Carta para quienes transitan una enfermedad

14055164_10210138620650901_7027867564839647832_nA ti…

¿Cómo sobreponerse al dolor y a la incertidumbre del mañana? Si tan sólo tu cuerpo sopesara la afluencia de bienestar que significa estar vivo. Cuánta ignorancia existe en una vida saludable si no surge de ella el aprendizaje de lo imperecedero. Si pudiéramos quitarle al peso del tiempo la carga de nuestra salud sólo redundaría el paso por esta cansada vida en un diagnóstico fugaz de nuestras propias decepciones. Si por un momento lográsemos la quietud de cada instante y midiéramos con exactitud las expectativas de vida, sabríamos que el tiempo reside únicamente en sensaciones, actitudes, y estados de ánimo que equivalen a unos cuantos momentos duros y cuestionables que nos pueden derrumbar en un solo paso.

Por ello, cuando llega la enfermedad sigilosamente o abruptamente, nos desencontramos y pensamos que un enemigo oculto viene a destruir nuestro cuerpo y nuestras ganas de vivir, más no reconocemos que nos falta madurez para entender los motivos de esa causa.

En ese íntimo tránsito en que la sensación de no tener control nos embarga en un despertar inminente hacia nuestra propia realidad interior, es allí en dónde nos damos cuenta que el cuerpo calla enmudecido durante años todos los pesares y angustias que nos dividieron en infelicidad y que preferimos diagnosticar como una falsa superación de la situación, o como un hondo silencio que lastimó nuestras entrañas, sin tener siquiera el respeto de esgrimir un grito agudo que nos diera aunque sea, la dimensión del esfuerzo desmedido con que nuestra alma quiso sostener lo insostenible.

¿Cómo culparnos de no ser demasiado fuertes?, ¿Cómo culparnos de no haber encontrado la forma?, ¿Cómo decirnos a nosotros mismos que nos rendimos, que no pudimos, que no sabíamos cómo salir de allí, que no conocíamos el modo de evitar el dolor?. Sentir injusticia porque llegó la enfermedad sería como pensar que no somos responsables de nuestra propia deshonestidad con nosotros mismos.
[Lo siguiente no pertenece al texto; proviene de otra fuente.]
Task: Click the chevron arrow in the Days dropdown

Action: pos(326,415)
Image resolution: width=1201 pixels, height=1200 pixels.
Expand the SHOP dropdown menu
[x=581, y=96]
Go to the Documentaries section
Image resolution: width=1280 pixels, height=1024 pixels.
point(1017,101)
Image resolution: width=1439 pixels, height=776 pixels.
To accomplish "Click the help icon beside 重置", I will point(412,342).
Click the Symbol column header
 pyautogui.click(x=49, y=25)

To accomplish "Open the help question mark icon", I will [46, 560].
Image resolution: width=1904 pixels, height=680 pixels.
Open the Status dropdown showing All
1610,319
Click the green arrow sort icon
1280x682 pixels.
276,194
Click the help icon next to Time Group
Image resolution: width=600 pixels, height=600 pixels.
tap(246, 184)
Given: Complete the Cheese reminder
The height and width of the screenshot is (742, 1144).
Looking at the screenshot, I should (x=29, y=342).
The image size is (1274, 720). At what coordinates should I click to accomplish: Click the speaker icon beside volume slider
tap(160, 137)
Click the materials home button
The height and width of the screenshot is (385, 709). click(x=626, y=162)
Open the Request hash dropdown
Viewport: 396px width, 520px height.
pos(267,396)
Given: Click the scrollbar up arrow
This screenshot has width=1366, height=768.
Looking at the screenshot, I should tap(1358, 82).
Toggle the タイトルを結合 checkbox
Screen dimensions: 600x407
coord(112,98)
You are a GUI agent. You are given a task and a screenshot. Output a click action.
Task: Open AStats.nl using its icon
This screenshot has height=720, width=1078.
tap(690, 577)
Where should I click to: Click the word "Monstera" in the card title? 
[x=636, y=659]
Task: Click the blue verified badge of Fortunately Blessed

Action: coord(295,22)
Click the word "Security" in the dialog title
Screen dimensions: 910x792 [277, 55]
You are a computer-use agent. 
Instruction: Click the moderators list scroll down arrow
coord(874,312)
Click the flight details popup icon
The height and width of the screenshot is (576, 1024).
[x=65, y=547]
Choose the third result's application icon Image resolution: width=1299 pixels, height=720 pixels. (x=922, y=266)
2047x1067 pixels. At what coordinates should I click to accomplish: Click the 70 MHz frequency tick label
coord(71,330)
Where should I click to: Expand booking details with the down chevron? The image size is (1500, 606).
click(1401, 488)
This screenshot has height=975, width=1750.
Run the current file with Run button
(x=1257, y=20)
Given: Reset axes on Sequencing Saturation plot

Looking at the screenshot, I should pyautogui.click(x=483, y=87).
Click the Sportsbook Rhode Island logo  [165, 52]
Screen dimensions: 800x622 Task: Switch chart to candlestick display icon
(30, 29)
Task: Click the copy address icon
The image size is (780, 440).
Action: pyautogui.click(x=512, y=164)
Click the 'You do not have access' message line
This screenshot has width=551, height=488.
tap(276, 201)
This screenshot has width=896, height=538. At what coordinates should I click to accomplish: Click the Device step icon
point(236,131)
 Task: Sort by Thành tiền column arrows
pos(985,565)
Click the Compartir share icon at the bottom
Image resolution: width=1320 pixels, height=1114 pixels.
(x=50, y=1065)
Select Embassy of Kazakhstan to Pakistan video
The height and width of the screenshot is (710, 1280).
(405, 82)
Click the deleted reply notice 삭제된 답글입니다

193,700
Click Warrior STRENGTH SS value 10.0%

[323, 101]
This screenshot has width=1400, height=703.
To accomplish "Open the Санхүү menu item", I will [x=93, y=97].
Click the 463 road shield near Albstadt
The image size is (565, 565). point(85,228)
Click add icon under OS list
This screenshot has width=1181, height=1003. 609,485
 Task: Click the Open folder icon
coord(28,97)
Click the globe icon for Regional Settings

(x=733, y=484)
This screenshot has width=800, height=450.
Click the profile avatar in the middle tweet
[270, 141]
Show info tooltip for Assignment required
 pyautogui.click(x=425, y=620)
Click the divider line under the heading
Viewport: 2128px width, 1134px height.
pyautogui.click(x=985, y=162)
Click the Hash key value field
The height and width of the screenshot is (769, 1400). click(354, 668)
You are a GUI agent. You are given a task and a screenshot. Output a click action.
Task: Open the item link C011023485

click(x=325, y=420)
Mejor sentir que es justo que sea nuestro cuerpo quien nos avise que aún ese dolor insostenible se encuentra dentro y que ya es hora que comience el proceso de evacuación desde sus raíces. Procesemos ese dolor en aceptación y estrechemos vínculos profundos con la enfermedad que maduramos; esa dolencia es nuestra aliada, llegó para anunciarnos que ese dolor del pasado ya no quiere permanecer adentro, que su vencimiento ya caducó, que ahora es visible para nosotros y que nuestra carne trémula y vulnerable debe padecerlo conscientemente para lograr procesarlo y entenderlo.

El dolor del pasado se hace presente en nuestra enfermedad y si no logramos entender el para qué no lograremos entender el por qué. Necesitamos que ese dolor nos duela en el cuerpo porque es precisamente a través del cuerpo, de nuestros sentidos, de nuestros movimientos y  actos que le dimos entrada y permanencia en nosotros.

Si entendemos nuestro dolor, nuestro pasado, nuestra historia; si aceptamos los fracasos, las decepciones, las rupturas, las muertes, las crisis, las transiciones, los cambios, en fin, si comprendemos nuestra vida y la sostenemos íntegramente desde lo más profundo y la sustentamos desde nuestra fortaleza y dignidad; si encontramos esos recursos que son los de la mera supervivencia, los instintivos, los más primitivos, pero al mismo tiempo los más humanos y reales, podremos erguirnos ante la adversidad y enfrentar nuestro propio padecimiento interno desde los umbrales de nuestra alma que es la antesala de nuestro cuerpo físico; maravillosa creación que es tan humilde y mansa desde sus orígenes que se entrega en sacrificio para que logremos purificar y compensar aquel dolor que mata por dentro y que si no se exterioriza a través de la enfermedad sólo contaminaría nuestro espíritu de las más horribles lamentaciones, pero que sin embargo se convierte en una defensa infranqueable para que a través de él el dolor no llegue a nuestra alma, sino que lo ataja antes, lo procesa y lo manifiesta hacia el exterior y no hacia el interior; allí la enfermedad encuentra su razón de ser.

Amemos nuestro cuerpo, comprendamos que la enfermedad es sólo un síntoma, que su raíz radica en un dolor no procesado y no traducido, y con entereza, con honestidad, con valor y mansedumbre tengamos un sincero diálogo con nosotros mismos para que ese padecimiento sea nuestro amigo, quien viene a ayudarnos a ver aquello que no quisimos o no pudimos ver. Que la enfermedad sea nuestro faro, que alumbre nuestra vida, esa ciega vida que no nos permitió ver cuánto nos dañamos.